Exercise brief:
A word-for-word copy of the entries, with the images left out, is what you should write.
Source data below:
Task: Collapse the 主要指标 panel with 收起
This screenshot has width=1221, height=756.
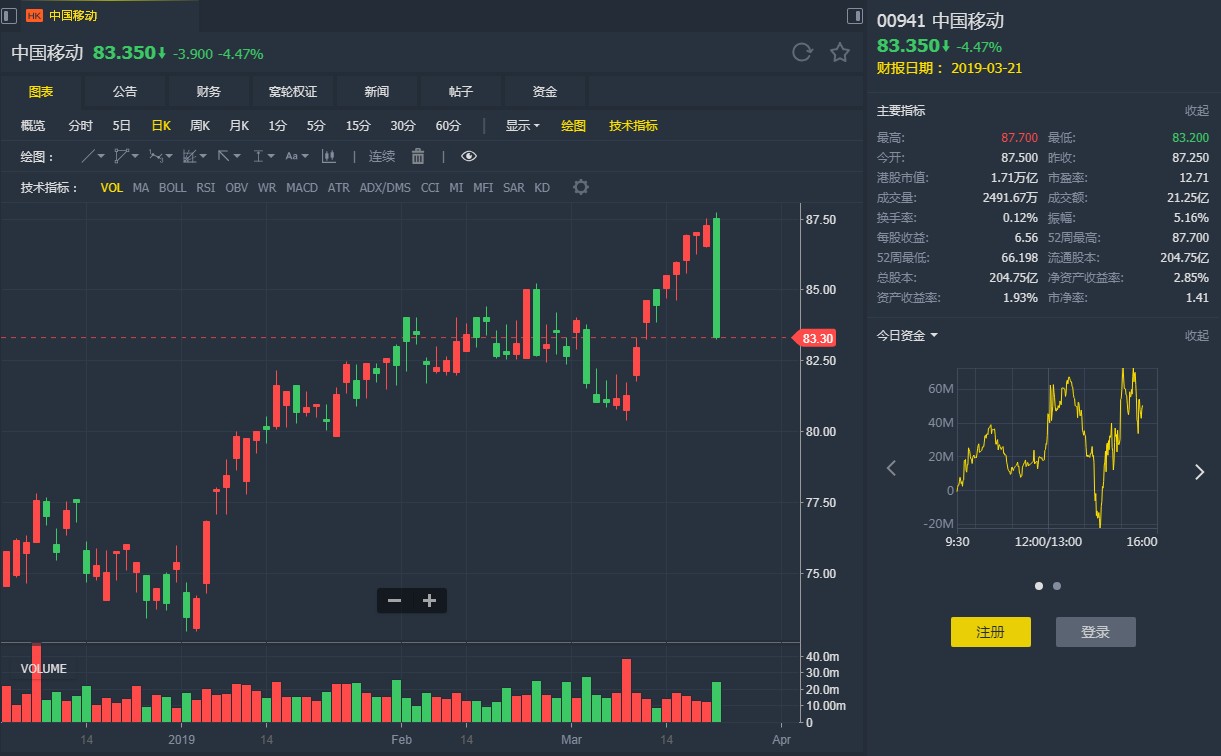Action: [1196, 110]
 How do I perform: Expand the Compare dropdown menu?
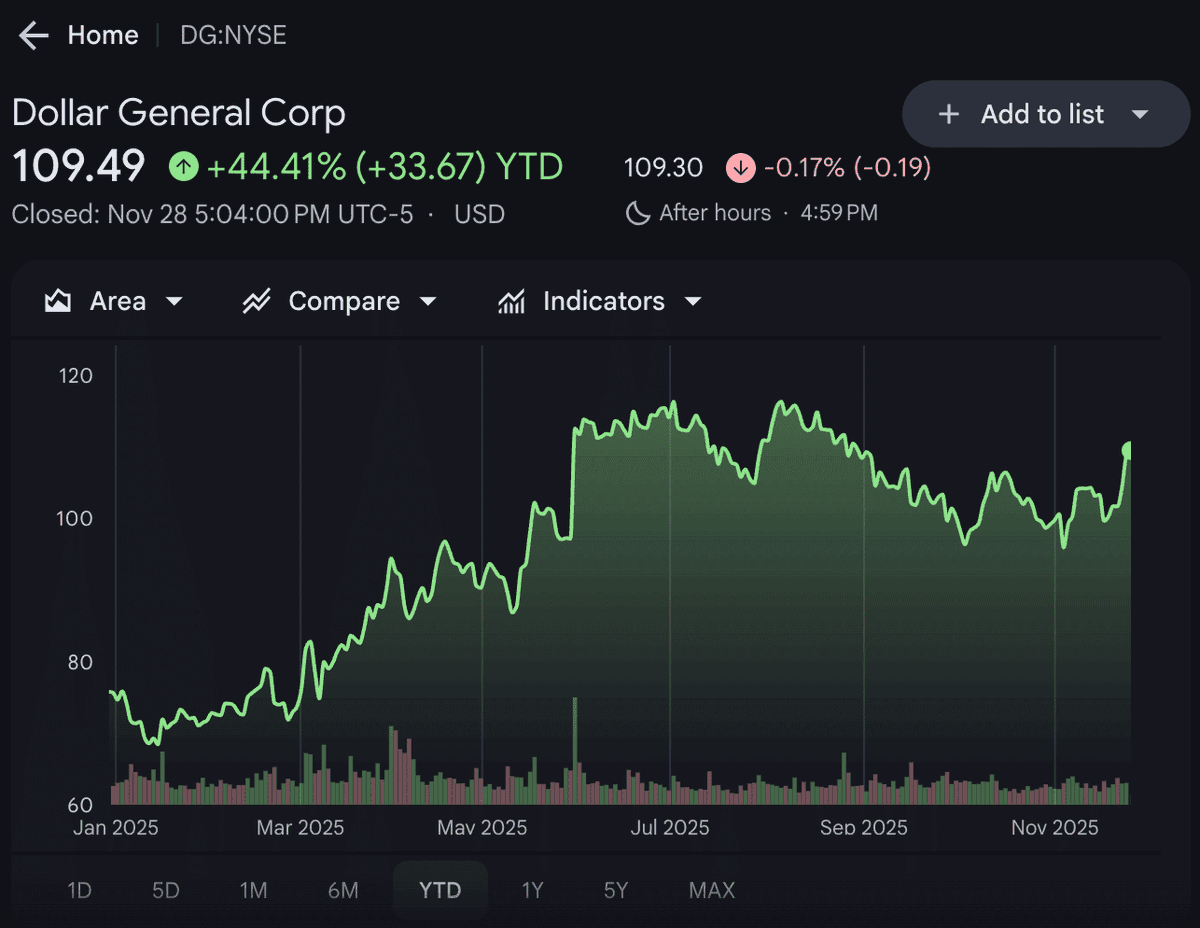(x=429, y=300)
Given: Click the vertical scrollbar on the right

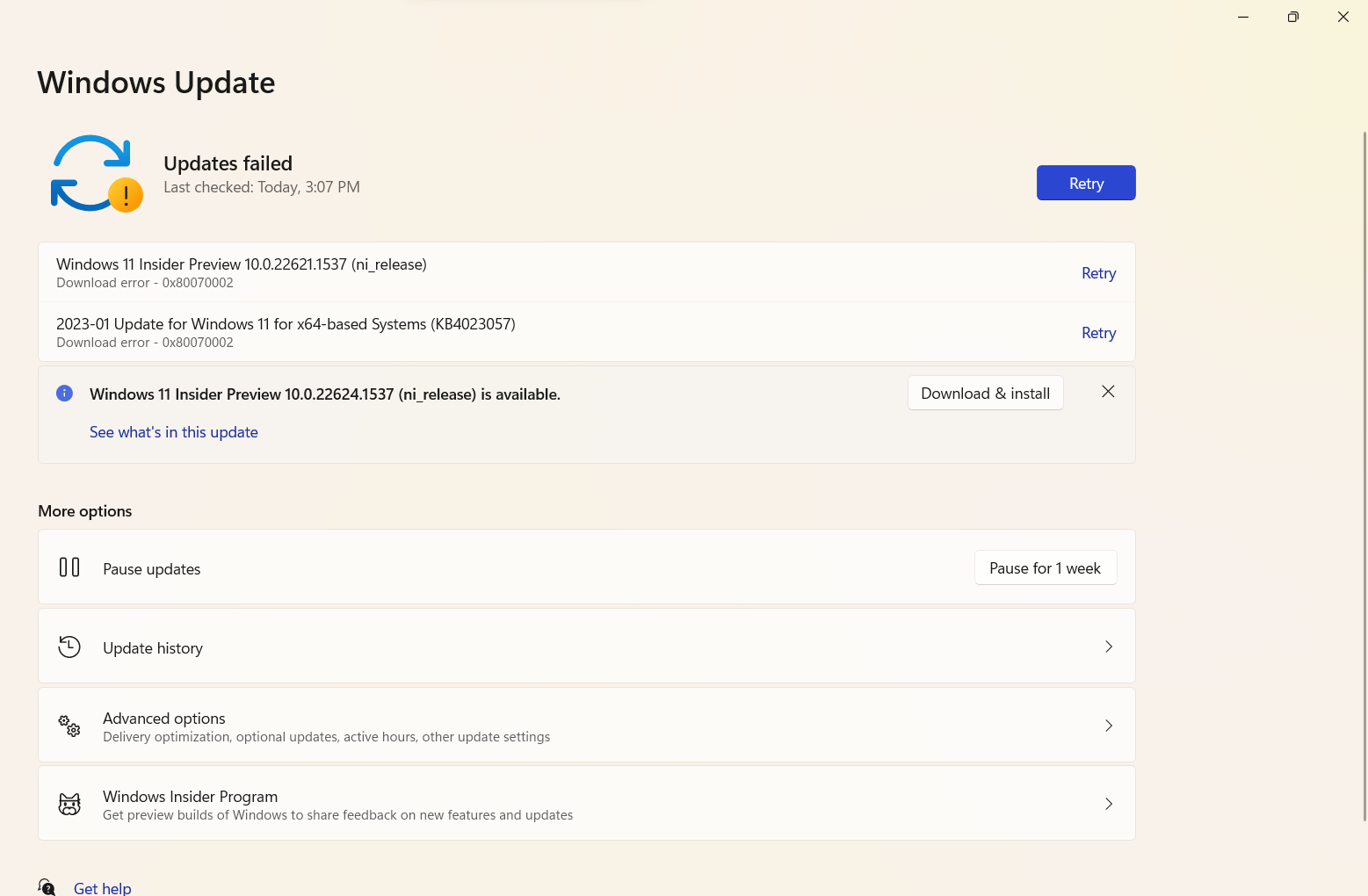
End of Source data.
Solution to the exercise:
Task: Collapse the 主要指标 panel with 收起
This screenshot has width=1221, height=756.
Action: [1196, 110]
 How do I perform: Expand the Compare dropdown menu?
(x=429, y=300)
Given: Click the vertical scrollbar on the right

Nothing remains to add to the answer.